#  > Portal Under-Linux.Org >  > Assuntos não relacionados >  >  Lojas ou distribuidores em Recife-PE...Onde comprar????

## BrasileiroNet

Bom dia a todos!

Gostaria de saber se alguém conhece lojas ou distribuidores de materiais de informática e Wireless em Recife-PE.

Pois aqui ficamos na mão de uma loja, pelo menos ao meu conhecimento.

Vocês que moram em Recife citem ai as lojas e distribuidores. Não precisa fazer propaganda e colocar preços. Se possivel nome da loja e se tiver site.

Agradeço a todos.

----------


## cunhajr

Webis Brasil - Webis Brasil - Soluções Wireless Connectoway - CONNECTOWAY São lojas de equipamentos para wifi, rede cabeada, fibra.

----------


## BrasileiroNet

valeu!!! Eu tinha esquecido da Connectway... Obrigado.


Alguém tem mais?

----------


## soloneto

Tem esse aqui tb Link

----------


## BrasileiroNet

Valeu!!!

Galera desculpa ai por colocar só uma loja,eu conheço essas que vocês colocaram, só não conhecia a webis brasil, esse link acima é da roteadora, que é uma loja da Smartsat (torriceli informática). Gostaria de conhecer lojas como a tudoinformatic, que tem de tudo um pouco. Como radios, antenas, MK, roteadores, cabos e etc.

Mais uma vez agradeço a todos.

----------


## rafaeljfg

Sugiro a SILVESTRE SOLUÇÕES. Pelo perfil de loja que você busca, a Silvestre Soluções seria a melhor opção, a meu ver. Possui de tudo um pouco, com produtos de várias marcas.
Silvestre Solu
Recomendo! Bom atendimento, suporte, rma eficiente...
Enfim...

----------

# # # #

## O QUE FAZER
A. Responda com base no tópico do fórum:
(i) Em que cidade o autor do tópico procura lojas ou distribuidores?
(ii) Segundo cunhajr, com que tipos de equipamento as lojas indicadas trabalham?
(iii) De acordo com BrasileiroNet, de que empresa a roteadora é uma loja?
B. Reproduza sem alterações o trecho do tópico do fórum que vai de "Galera desculpa ai" até "suporte, rma eficiente...".

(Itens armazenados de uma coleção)
# # # #

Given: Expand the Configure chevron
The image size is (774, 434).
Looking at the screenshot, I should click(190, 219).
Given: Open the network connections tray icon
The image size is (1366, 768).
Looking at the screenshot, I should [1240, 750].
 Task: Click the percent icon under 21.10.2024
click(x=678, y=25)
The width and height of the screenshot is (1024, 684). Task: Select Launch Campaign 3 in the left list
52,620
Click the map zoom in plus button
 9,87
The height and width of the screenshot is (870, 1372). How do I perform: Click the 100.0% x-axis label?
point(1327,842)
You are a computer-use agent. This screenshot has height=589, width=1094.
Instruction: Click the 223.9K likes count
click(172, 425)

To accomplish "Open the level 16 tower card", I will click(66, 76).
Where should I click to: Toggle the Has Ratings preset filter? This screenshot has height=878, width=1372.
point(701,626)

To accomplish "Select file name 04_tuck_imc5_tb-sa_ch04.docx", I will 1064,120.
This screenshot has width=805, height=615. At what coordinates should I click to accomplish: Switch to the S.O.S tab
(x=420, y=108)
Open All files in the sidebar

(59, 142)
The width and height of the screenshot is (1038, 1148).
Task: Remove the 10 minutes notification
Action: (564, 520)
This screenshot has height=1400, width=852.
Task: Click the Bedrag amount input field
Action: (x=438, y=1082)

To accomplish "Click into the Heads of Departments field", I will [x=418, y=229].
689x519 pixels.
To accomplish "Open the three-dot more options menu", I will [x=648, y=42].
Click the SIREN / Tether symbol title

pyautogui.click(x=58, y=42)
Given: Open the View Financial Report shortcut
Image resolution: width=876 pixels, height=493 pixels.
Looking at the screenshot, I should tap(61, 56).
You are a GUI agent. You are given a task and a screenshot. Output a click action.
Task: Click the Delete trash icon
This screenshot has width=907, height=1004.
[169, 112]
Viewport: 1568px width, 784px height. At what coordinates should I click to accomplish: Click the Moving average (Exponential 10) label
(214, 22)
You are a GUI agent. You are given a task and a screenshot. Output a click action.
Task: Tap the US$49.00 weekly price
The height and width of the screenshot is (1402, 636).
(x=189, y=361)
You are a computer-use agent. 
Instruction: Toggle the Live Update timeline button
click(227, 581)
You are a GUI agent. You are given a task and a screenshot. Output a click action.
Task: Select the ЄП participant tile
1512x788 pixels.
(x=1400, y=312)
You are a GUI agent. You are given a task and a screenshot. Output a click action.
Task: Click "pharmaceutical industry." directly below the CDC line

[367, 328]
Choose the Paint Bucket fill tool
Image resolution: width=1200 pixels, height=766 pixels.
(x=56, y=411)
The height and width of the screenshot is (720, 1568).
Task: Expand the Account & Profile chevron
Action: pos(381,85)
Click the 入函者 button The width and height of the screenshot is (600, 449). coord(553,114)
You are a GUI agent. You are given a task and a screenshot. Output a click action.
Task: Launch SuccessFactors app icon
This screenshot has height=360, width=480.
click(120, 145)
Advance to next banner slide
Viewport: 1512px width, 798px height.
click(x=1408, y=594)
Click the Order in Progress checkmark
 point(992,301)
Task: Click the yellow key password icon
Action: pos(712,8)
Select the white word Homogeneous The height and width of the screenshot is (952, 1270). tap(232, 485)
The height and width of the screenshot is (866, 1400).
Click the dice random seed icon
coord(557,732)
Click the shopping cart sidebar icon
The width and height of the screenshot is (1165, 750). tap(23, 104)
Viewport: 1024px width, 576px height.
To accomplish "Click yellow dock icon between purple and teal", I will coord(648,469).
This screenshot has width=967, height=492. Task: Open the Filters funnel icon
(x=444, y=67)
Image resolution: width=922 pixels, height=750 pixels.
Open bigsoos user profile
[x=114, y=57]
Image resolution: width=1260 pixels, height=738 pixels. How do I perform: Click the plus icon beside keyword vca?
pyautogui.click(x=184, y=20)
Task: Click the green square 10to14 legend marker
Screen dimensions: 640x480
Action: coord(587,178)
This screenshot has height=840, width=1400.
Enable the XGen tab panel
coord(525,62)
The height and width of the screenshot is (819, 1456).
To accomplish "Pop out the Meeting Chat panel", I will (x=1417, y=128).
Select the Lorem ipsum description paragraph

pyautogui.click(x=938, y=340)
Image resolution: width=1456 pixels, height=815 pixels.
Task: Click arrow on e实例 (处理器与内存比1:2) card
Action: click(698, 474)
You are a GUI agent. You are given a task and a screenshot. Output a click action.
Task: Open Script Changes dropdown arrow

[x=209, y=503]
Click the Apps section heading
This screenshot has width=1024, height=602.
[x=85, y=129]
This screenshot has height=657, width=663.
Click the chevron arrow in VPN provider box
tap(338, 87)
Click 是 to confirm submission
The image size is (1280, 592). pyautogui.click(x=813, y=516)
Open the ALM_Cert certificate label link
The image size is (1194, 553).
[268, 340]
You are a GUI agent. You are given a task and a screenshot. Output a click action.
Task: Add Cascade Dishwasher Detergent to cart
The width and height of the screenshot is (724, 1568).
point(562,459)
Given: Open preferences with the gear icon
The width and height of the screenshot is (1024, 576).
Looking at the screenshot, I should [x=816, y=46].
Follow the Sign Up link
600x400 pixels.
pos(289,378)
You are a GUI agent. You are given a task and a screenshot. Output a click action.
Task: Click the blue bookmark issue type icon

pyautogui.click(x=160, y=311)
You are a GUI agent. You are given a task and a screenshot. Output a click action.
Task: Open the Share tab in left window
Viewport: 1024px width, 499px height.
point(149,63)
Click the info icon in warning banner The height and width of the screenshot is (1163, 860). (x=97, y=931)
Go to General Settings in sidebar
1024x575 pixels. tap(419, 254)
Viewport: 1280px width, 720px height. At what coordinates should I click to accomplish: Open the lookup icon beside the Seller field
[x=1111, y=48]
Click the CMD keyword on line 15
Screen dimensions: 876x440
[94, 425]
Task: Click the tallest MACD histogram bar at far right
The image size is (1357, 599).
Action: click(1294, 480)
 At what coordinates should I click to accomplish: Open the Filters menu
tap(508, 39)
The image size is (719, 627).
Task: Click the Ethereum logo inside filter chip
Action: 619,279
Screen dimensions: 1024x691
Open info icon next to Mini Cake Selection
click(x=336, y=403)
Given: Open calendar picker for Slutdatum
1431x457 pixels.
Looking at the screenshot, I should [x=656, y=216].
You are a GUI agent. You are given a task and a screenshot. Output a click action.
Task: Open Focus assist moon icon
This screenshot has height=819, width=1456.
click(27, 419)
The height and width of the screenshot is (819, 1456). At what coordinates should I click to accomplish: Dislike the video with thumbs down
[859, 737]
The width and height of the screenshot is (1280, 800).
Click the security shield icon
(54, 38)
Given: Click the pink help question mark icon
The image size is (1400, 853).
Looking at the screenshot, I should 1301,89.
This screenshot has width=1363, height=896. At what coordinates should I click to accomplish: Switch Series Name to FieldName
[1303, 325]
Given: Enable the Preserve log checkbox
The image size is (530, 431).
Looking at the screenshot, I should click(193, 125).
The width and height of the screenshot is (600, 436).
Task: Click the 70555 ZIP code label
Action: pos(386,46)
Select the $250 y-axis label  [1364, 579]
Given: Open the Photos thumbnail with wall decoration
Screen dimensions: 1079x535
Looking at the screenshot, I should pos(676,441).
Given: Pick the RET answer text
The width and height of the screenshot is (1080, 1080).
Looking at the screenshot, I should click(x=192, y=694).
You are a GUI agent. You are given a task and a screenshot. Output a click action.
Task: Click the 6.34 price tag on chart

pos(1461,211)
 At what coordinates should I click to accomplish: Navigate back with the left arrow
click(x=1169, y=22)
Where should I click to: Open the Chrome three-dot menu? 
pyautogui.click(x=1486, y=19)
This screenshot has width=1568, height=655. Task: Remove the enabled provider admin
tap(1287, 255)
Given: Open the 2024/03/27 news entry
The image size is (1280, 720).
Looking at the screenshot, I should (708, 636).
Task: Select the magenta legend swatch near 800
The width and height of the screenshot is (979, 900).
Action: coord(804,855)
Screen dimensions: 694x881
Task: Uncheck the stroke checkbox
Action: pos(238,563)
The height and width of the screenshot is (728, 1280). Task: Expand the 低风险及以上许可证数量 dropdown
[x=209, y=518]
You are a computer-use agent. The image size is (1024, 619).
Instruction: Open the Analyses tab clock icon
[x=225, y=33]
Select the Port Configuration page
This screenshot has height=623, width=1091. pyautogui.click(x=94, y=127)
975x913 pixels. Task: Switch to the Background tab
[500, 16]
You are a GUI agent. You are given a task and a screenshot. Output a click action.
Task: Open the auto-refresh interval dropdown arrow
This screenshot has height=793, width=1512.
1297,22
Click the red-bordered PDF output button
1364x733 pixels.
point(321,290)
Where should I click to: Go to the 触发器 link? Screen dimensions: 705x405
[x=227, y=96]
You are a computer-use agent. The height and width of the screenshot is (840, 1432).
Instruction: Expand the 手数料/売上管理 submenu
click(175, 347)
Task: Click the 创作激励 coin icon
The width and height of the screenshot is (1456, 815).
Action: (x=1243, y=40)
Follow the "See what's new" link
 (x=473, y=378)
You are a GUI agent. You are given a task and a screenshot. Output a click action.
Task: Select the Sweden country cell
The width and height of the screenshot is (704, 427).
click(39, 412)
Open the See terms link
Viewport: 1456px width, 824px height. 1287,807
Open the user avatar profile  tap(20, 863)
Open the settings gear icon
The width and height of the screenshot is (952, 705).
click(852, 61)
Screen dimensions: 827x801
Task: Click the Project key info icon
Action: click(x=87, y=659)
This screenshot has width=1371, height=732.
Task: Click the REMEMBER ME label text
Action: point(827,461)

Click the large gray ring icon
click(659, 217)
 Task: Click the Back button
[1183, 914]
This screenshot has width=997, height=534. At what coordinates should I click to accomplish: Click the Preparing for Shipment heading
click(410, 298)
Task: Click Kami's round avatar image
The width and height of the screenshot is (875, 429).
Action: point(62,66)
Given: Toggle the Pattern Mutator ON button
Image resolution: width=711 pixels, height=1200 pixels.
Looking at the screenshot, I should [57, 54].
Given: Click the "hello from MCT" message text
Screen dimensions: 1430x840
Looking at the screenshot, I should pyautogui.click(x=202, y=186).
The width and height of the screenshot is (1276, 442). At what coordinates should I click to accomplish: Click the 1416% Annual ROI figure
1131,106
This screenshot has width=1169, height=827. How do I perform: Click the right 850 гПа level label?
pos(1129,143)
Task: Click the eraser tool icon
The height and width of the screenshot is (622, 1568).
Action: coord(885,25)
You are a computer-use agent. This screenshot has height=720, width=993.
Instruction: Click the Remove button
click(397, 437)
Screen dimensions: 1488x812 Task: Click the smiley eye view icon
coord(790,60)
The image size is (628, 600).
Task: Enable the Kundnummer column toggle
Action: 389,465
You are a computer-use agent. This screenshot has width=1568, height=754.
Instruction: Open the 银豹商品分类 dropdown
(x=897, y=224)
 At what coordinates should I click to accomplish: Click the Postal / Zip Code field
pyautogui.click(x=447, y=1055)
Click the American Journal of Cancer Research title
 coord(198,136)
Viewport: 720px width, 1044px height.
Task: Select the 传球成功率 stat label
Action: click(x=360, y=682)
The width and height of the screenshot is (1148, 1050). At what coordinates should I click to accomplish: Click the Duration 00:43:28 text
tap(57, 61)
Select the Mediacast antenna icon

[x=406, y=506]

# # # #

## RESPOSTAS EM ORDEM
A.
(i) Em Recife-PE.
(ii) Com equipamentos para wifi, rede cabeada e fibra.
(iii) Da Smartsat (torriceli informática).

B.
Galera desculpa ai por colocar só uma loja,eu conheço essas que vocês colocaram, só não conhecia a webis brasil, esse link acima é da roteadora, que é uma loja da Smartsat (torriceli informática). Gostaria de conhecer lojas como a tudoinformatic, que tem de tudo um pouco. Como radios, antenas, MK, roteadores, cabos e etc.

Mais uma vez agradeço a todos.

----------


## rafaeljfg

Sugiro a SILVESTRE SOLUÇÕES. Pelo perfil de loja que você busca, a Silvestre Soluções seria a melhor opção, a meu ver. Possui de tudo um pouco, com produtos de várias marcas.
Silvestre Solu
Recomendo! Bom atendimento, suporte, rma eficiente...